1

I'm a little confused on how to unescape characters in python. I am parsing some HTML using BeautifulSoup, and when I retrieve the text content it looks like this:

\u00a0\n\n\n\r\nState-of-the-art security and 100% uptime SLA.\u00a0\r\n\n\n\r\nOutstanding support

I'd like for it to look like this:

State-of-the-art security and 100% uptime SLA. Outstanding support

Here is my code below:

    self.__page = requests.get(url)
    self.__soup = BeautifulSoup(self.__page.content, "lxml")
    self.__page_cleaned = self.__removeTags(self.__page.content) #remove script and style tags
    self.__tree = html.fromstring(self.__page_cleaned) #contains the page html in a tree structure
    page_data = {}
    page_data["content"] =  self.__tree.text_content()

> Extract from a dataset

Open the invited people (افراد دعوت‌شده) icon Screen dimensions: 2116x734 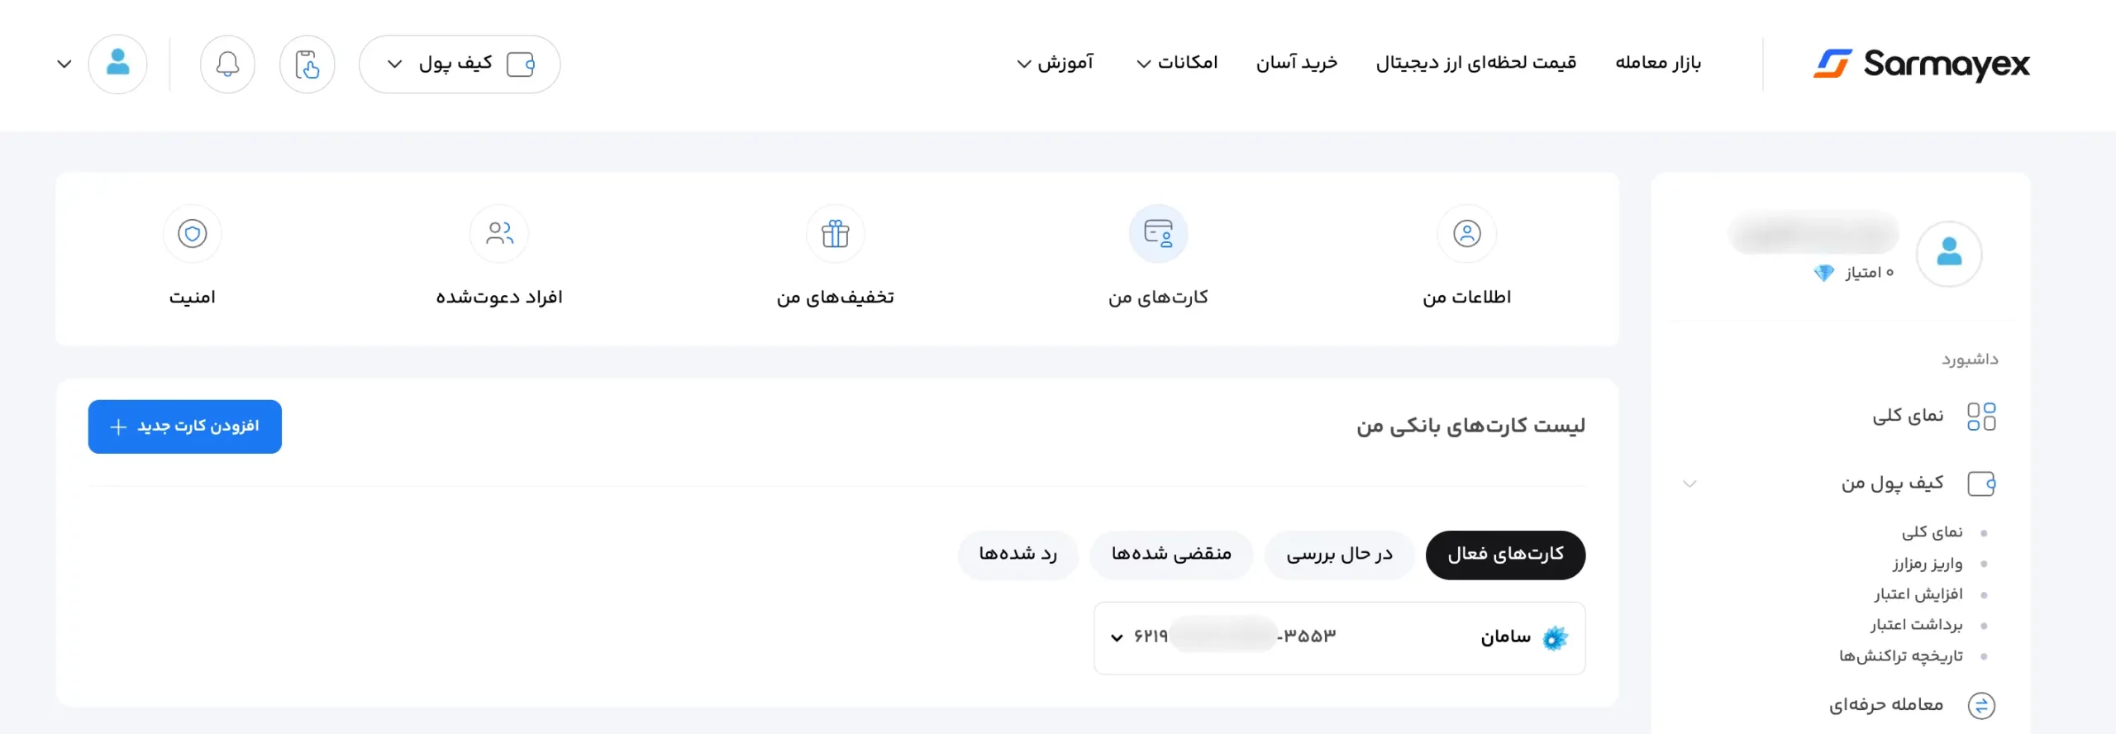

How do I remove those encoded backslashed characters? I've looked everywhere and nothing has worked for me.

Zerry Hogan
  • 183
  • 2
  • 14

2 Answers2

3

You can convert those escape sequences to proper text using the codecs module.

import codecs

s = r'\u00a0\n\n\n\r\nState-of-the-art security and 100% uptime SLA.\u00a0\r\n\n\n\r\nOutstanding support'

# Convert the escape sequences
z = codecs.decode(s, 'unicode-escape')
print(z)
print('- ' * 20)

# Remove the extra whitespace
print(' '.join(z.split()))       

output

    [several blank lines here]
 



State-of-the-art security and 100% uptime SLA. 



Outstanding support
- - - - - - - - - - - - - - - - - - - - 
State-of-the-art security and 100% uptime SLA. Outstanding support

The codecs.decode(s, 'unicode-escape') function is quite versatile. It can handle simple backslash escapes, like those newline and carriage return sequences (\n and \r), but its main strength is handling Unicode escape sequences, like the \u00a0, which is just a nonbreak space char. But if your data had other Unicode escapes in it, like those for foreign alphabetic chars or emojis, it would handle them too.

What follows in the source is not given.